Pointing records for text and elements
* start *

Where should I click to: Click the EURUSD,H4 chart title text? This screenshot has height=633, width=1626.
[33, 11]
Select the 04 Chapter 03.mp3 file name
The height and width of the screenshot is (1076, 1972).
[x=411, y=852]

* end *
* start *

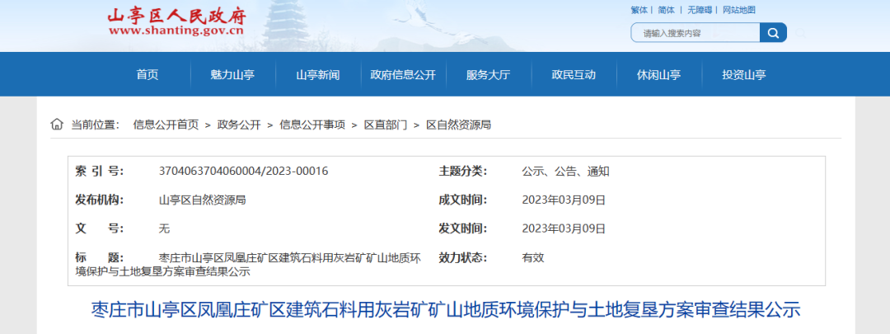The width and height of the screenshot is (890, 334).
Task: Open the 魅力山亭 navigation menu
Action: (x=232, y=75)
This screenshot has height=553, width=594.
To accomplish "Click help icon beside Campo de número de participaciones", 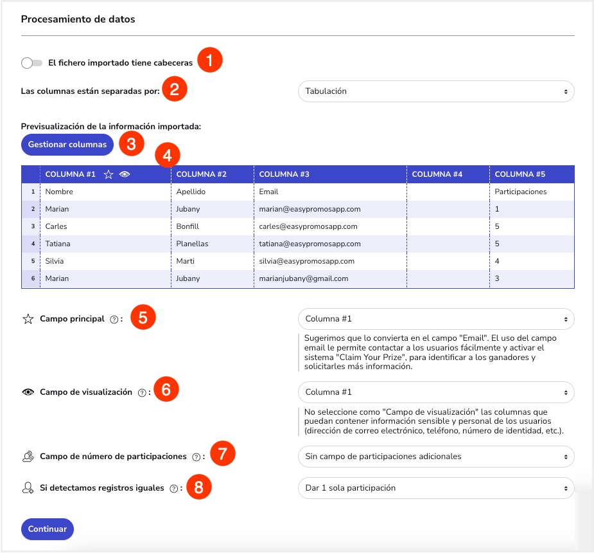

* end *

REQUIRED TASK
Arrange the data from the line with "Where should I" through the line with "[x=411, y=852]" as a two-column CSV with the headers instruction and location, one row per instruction. Put each value in a quoted field and replace any line breaks with spaces.

WORKED SOLUTION
instruction,location
"Where should I click to: Click the EURUSD,H4 chart title text? This screenshot has height=633, width=1626.","[33, 11]"
"Select the 04 Chapter 03.mp3 file name The height and width of the screenshot is (1076, 1972).","[x=411, y=852]"